Mechanism of interferon-induced inhibition of early simian virus 40 (SV40) functions

Abstract

The mechanism of interferon-induced inhibition of early simian virus 40 (SV40) functions was studied in both permissive and nonpermissive cells. The following observations indicate that the step in SV40 replication which is sensitive to the action of interferon is located at a very early stage of infection and suggest that SV40-DNA in the infecting virions cannot be converted to a functional form for transcription by the action of interferon. 1) Synthesis of early viral mRNA as well as T antigen was completely inhibited by interferon when monkey cells were infected at a relatively low multiplicity.
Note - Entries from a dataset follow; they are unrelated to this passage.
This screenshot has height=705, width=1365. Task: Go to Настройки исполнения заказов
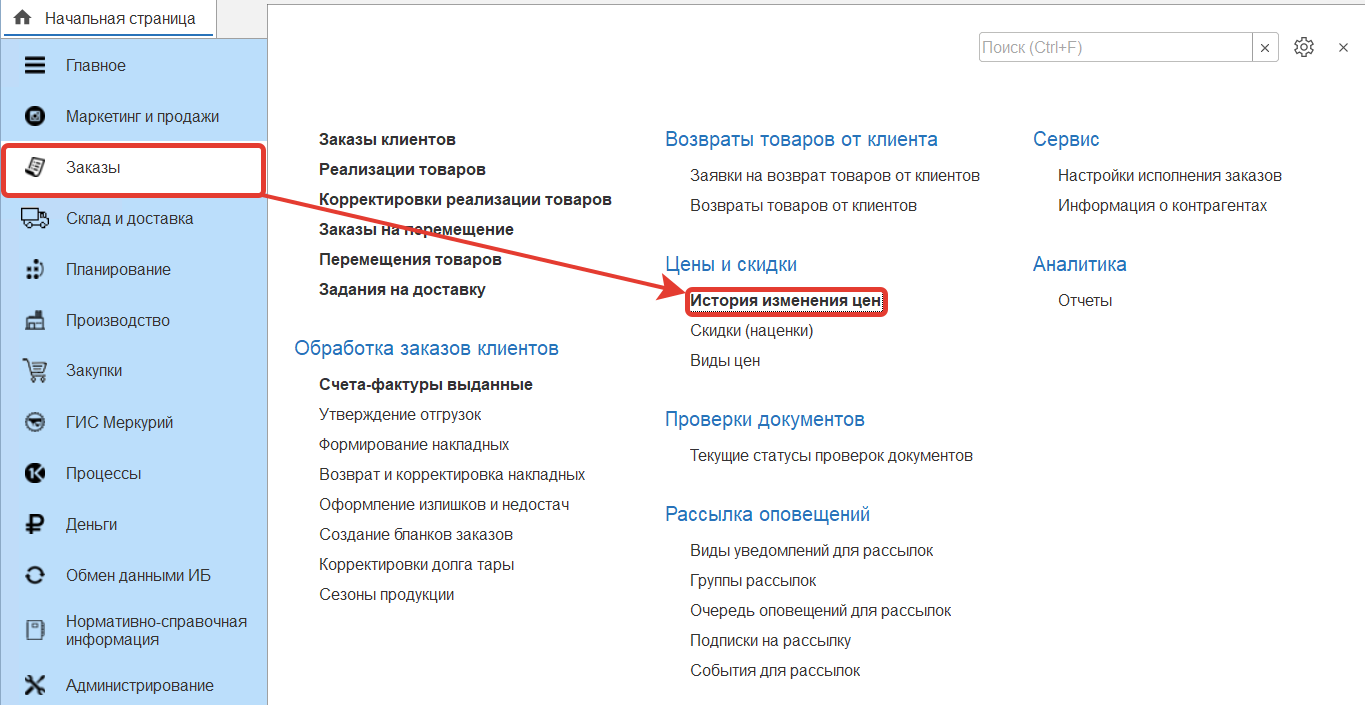(x=1169, y=176)
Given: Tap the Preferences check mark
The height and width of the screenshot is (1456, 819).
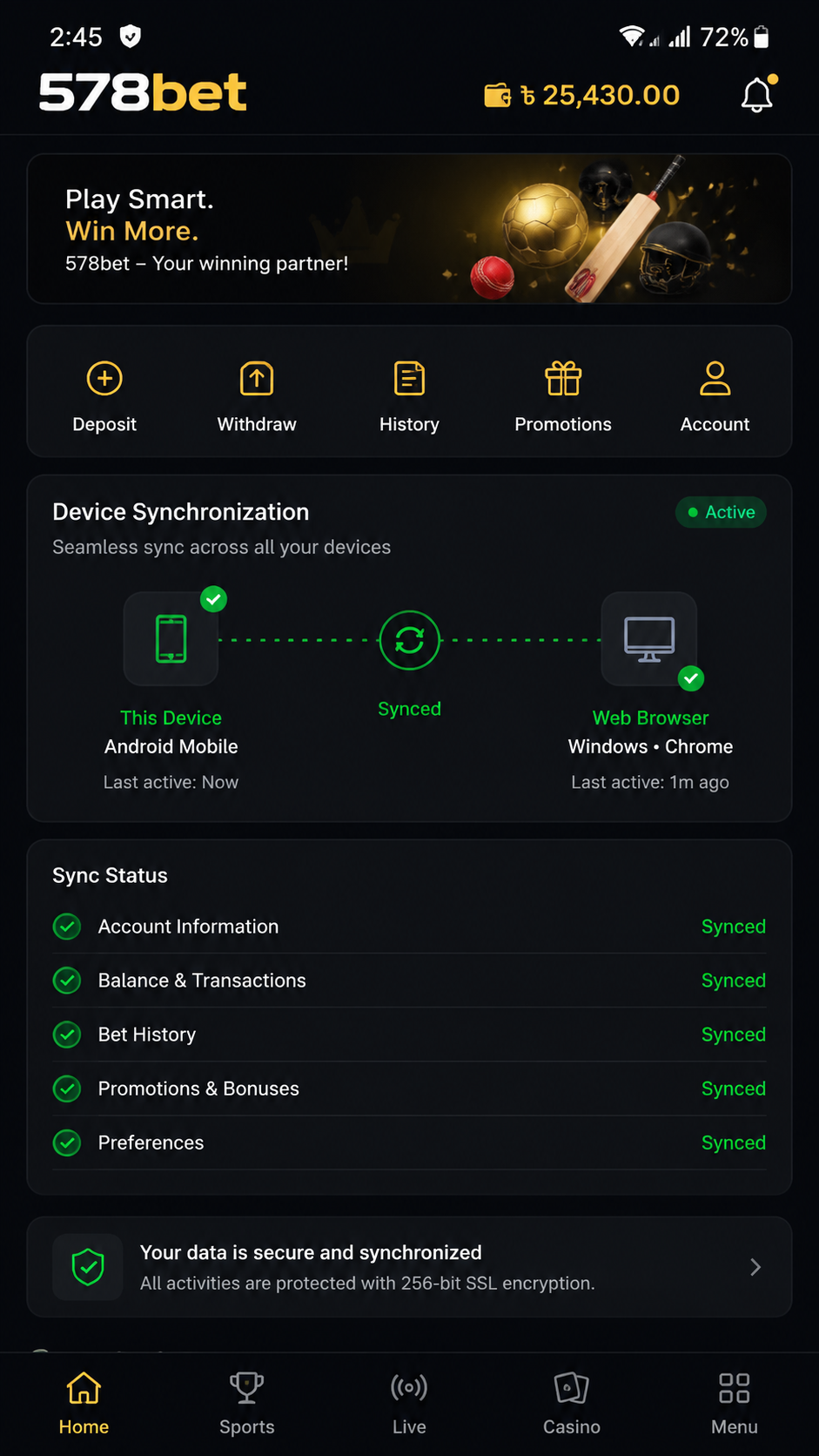Looking at the screenshot, I should coord(67,1143).
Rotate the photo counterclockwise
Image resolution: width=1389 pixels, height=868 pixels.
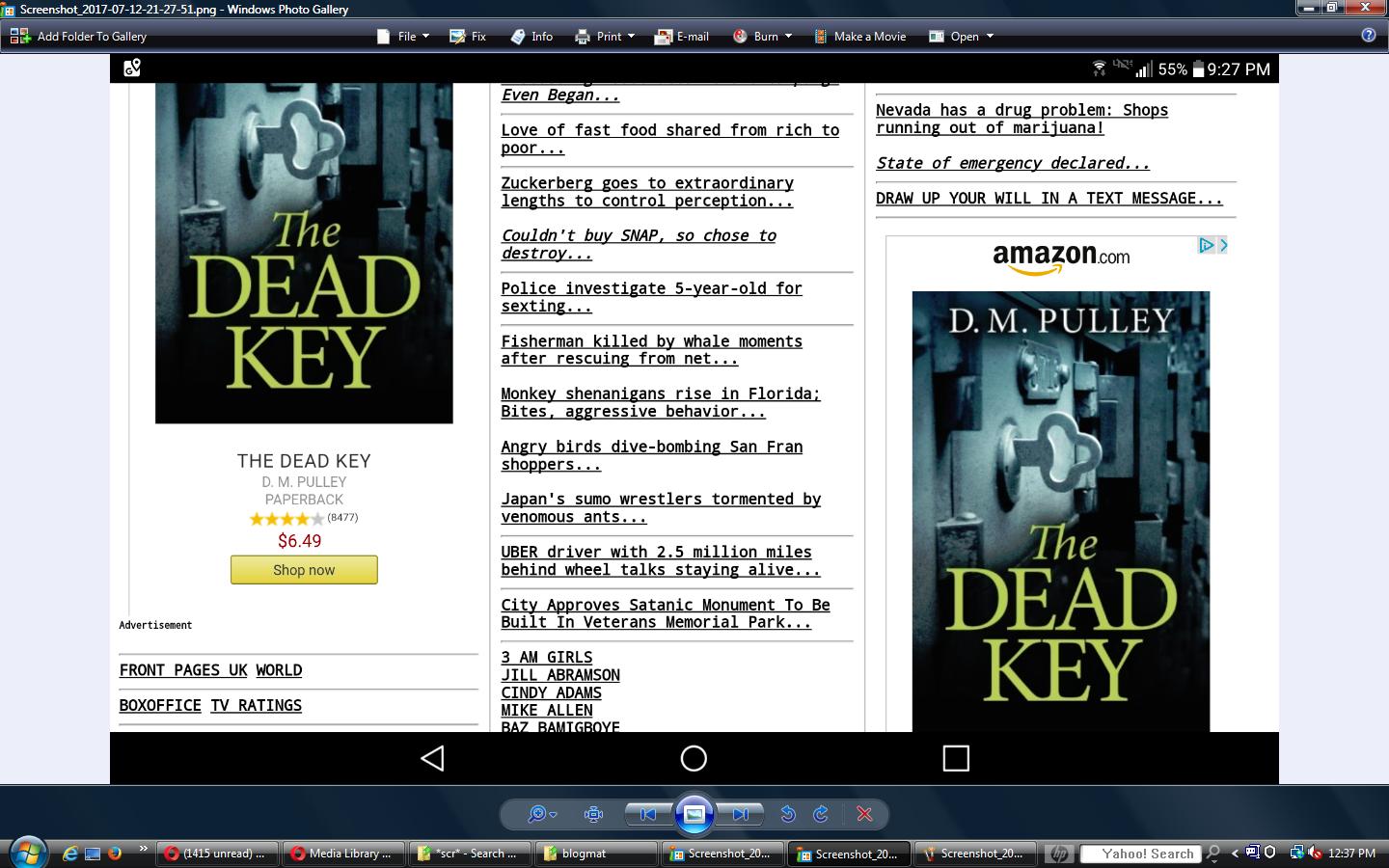point(788,814)
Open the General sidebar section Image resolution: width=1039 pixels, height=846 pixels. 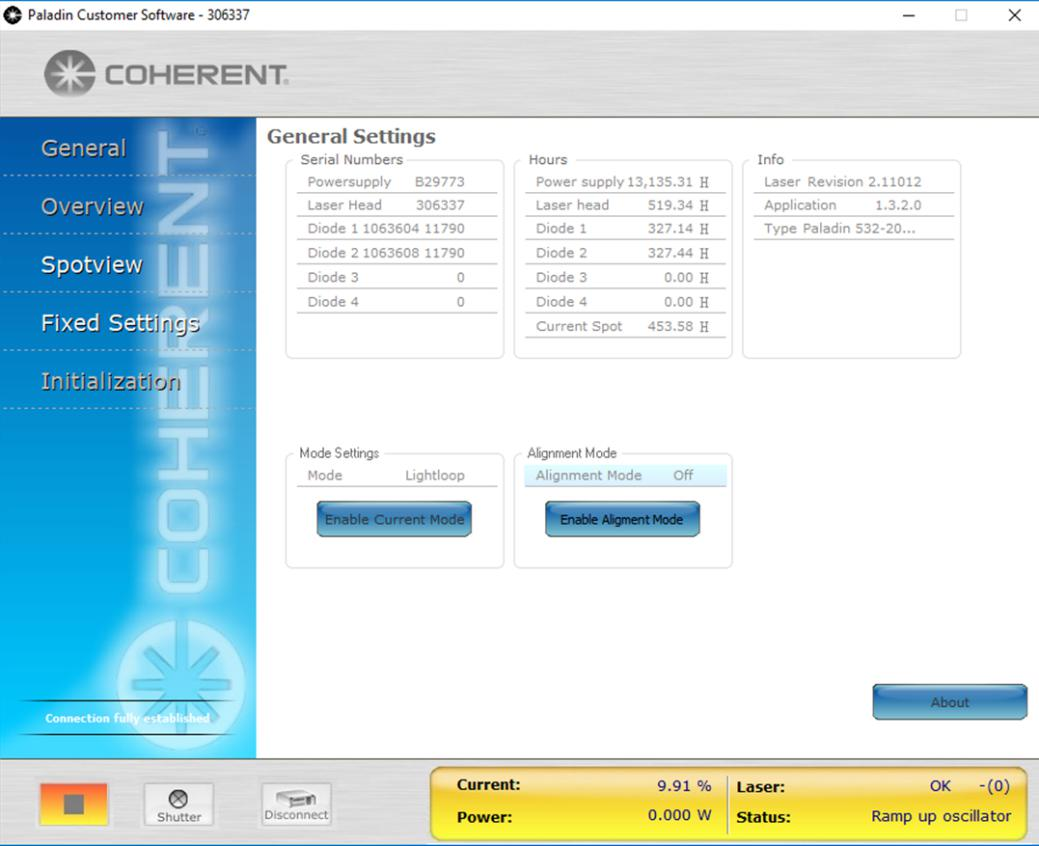(84, 148)
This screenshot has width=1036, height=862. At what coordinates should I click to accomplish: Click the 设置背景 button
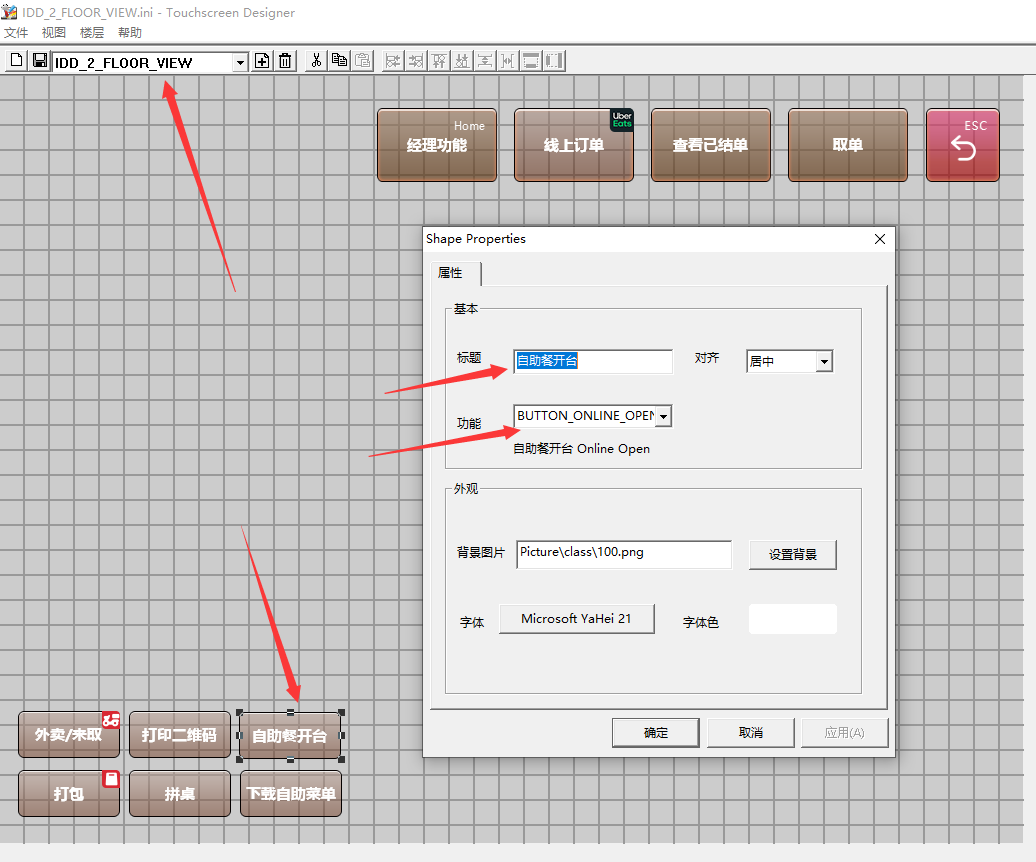click(793, 555)
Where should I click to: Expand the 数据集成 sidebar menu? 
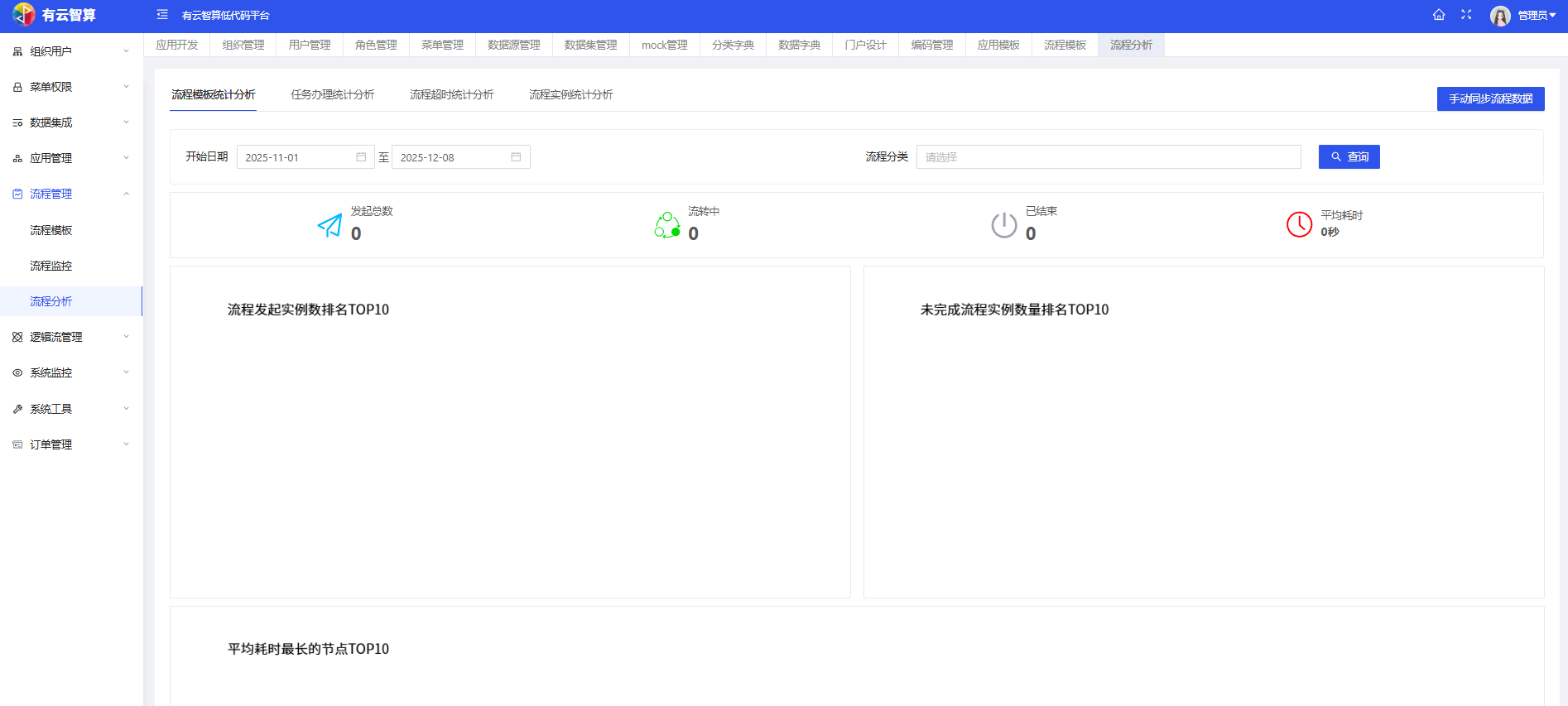click(x=71, y=122)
This inhibition, however, could be partially overcome by infecting the cells at a high multiplicity. Similar multiplicity-dependent leakiness of the interferon-induced inhibition of viral early functions was observed in nonpermissive mouse cells. 2) Inhibition of SV40-DNA synthesis by interferon was not complemented by the early gene products present in SV40-transformed monkey cells (clone T22). SV40-DNA of the infecting virions was unable to replicate in T22 cells pretreated with interferon. 3) The synthesis of SV40-DNA and -mRNA and the formation of T and V antigens were much less inhibited by interferon when monkey cells were infected with the infectious DNA. The 20–50% decrease in synthesis of these macromolecules seems to be caused by relatively inefficient penetration of DNA to the nuclei of interferon-treated cells. Under the same conditions, synthesis of these macromolecules was completely inhibited by interferon in the virion-infected cells.